A new poll of the country’s 18- to 29-year-olds found a marked increase in the percentage who definitely plan to vote in the November midterm elections and a lopsided preference for Democrats to take control of Congress.
The poll by Harvard University’s Institute of Politics also found that only 25 percent of that generation approves of the job performance of President Trump — a lower figure than other polls have found for the broader population. The poll found 72 percent of young voters disapprove of the Republican president’s performance.
Among Americans under 30 who are eligible to vote, 37 percent said they will “definitely be voting” in the midterm elections, compared with 23 percent who said the same thing in a 2014 poll, the poll found.
The growing enthusiasm for voting is being driven largely by young Democrats, according to the poll. Among young Democrats, 51 percent definitely plan to vote in November, a nine percentage point increase since November.
The percentage who prefer a Democratic Congress has also grown during that stretch. In the latest poll, 69 percent said they want to see Democrats in control, compared with 28 percent who favor Republican control.
“This generation of young Americans is as engaged as we have ever seen them in a midterm election cycle,” said John Della Volpe, polling director at Harvard Kennedy School’s Institute of Politics. “The concern they have voiced about the direction of the country is being channeled into a movement that will extend to the midterm elections and beyond.”

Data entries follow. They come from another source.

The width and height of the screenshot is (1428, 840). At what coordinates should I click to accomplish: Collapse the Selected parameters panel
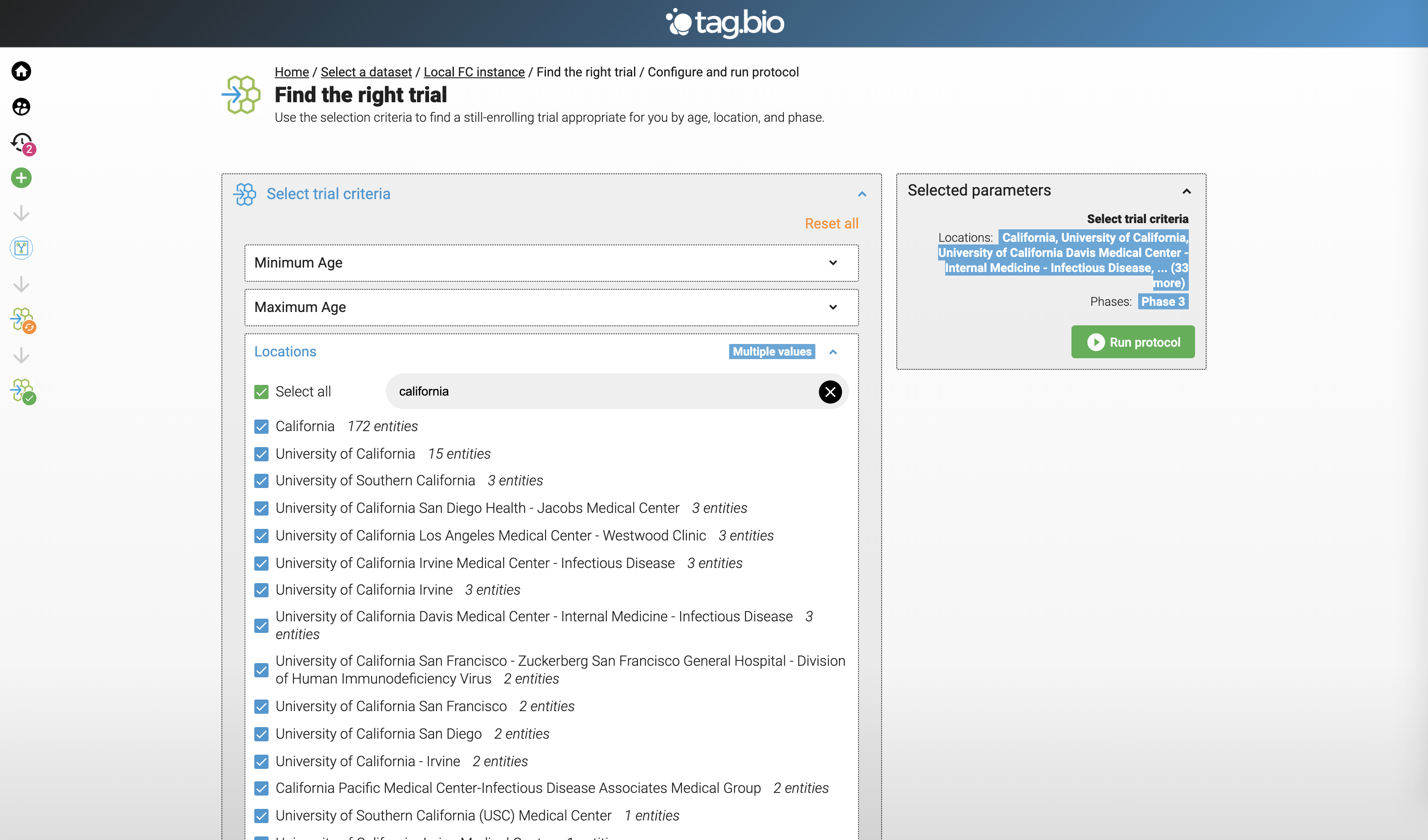click(1186, 192)
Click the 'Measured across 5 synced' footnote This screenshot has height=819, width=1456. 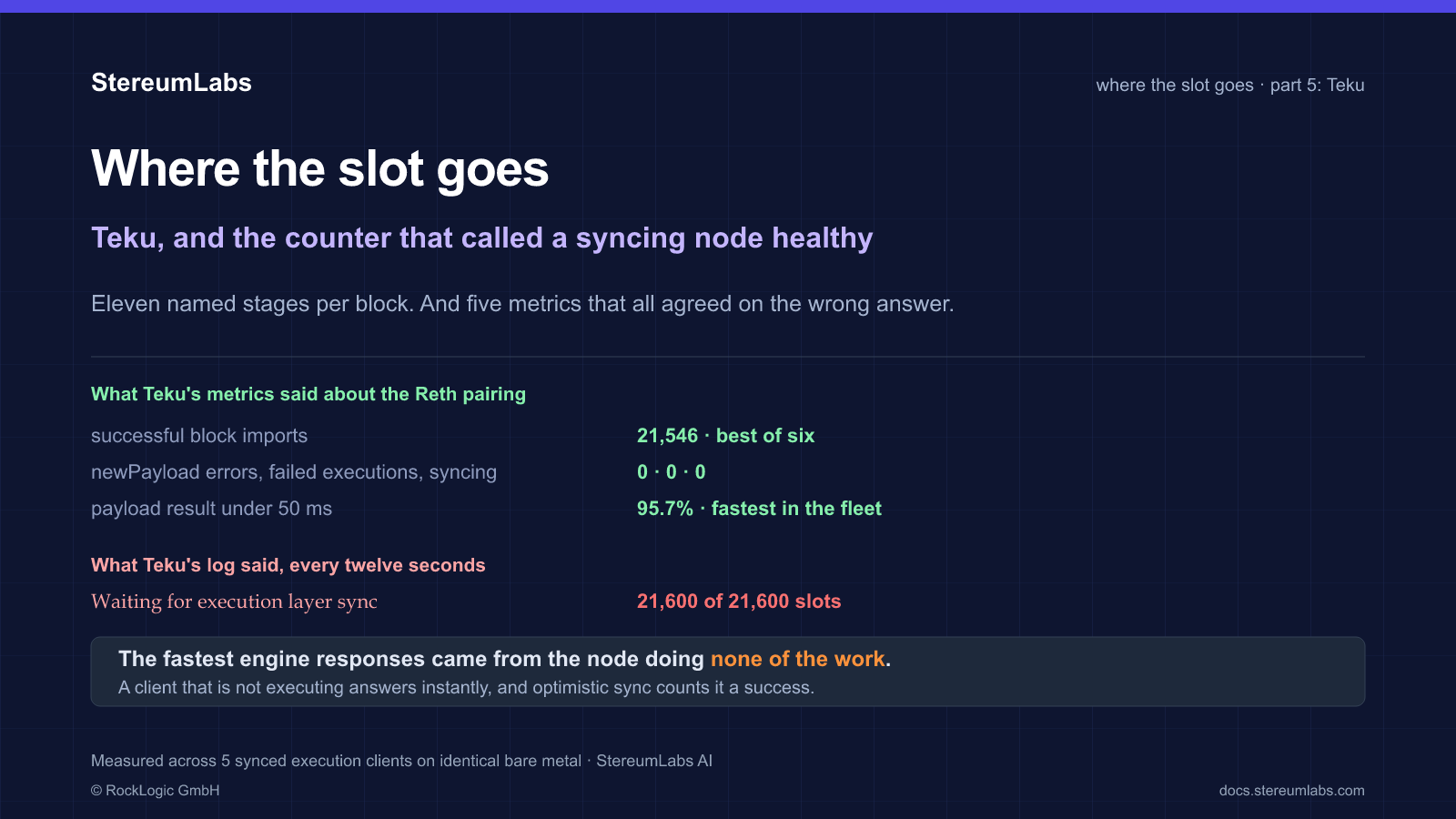coord(401,761)
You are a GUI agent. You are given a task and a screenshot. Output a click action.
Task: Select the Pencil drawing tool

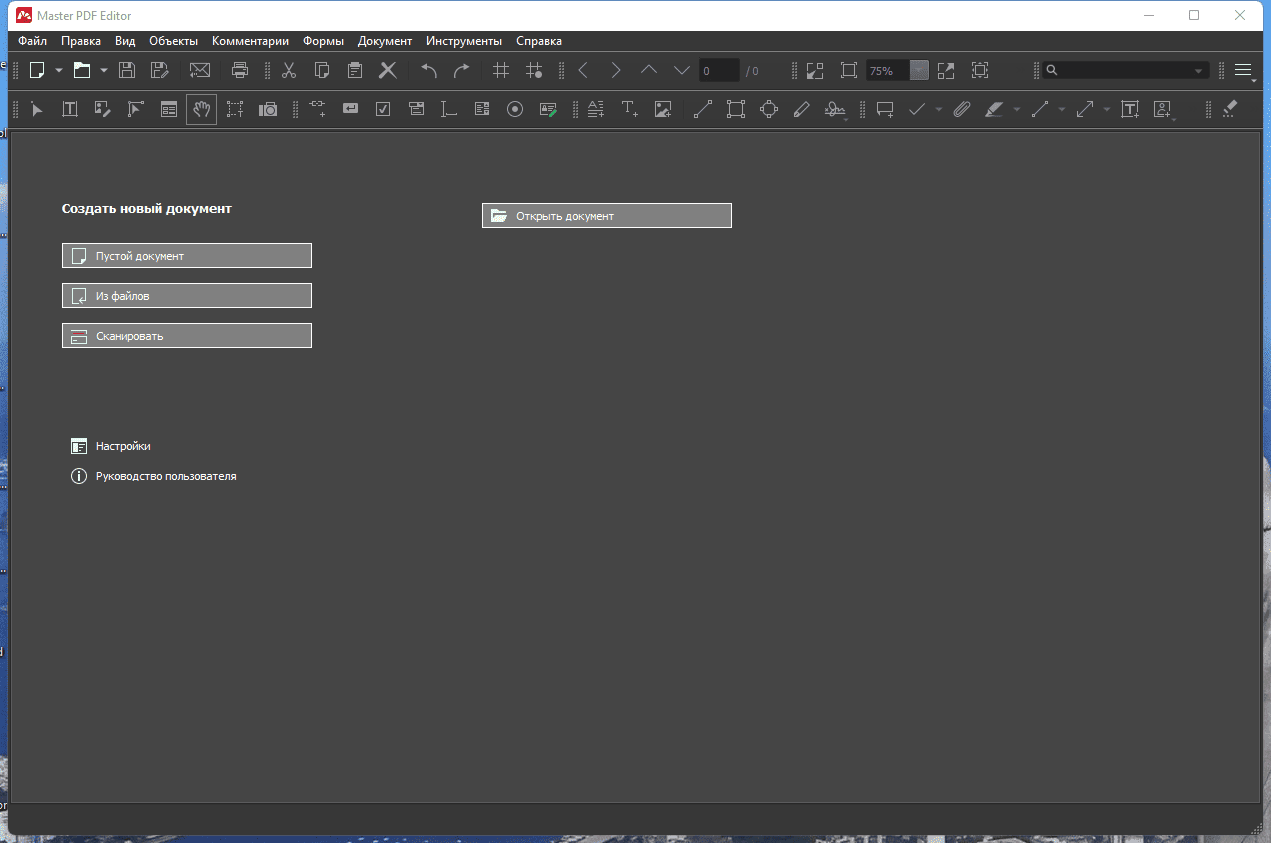coord(801,109)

Trump’s approval rating of 25 percent has dropped from 32 percent a year ago.
Young eligible voters gave Trump his highest approval numbers on his handling of the economy (34 percent), dealing with the Islamic State terrorist group (31 percent) and tax revisions (31 percent).
His lowest marks come on handling race relations (21 percent) and gun violence (24 percent).
The poll also found a wide range of trust of various institutions among young Americans.
Those with the highest rankings — trusted “all of the time” or “most of the time” — included their college administrations (61 percent), the U.S. military (51 percent), the Department of Justice (45 percent), the Supreme Court (43 percent) and the FBI (42 percent).
Among the least trusted: Congress (17 percent), the media (16 percent) and Wall Street (12 percent).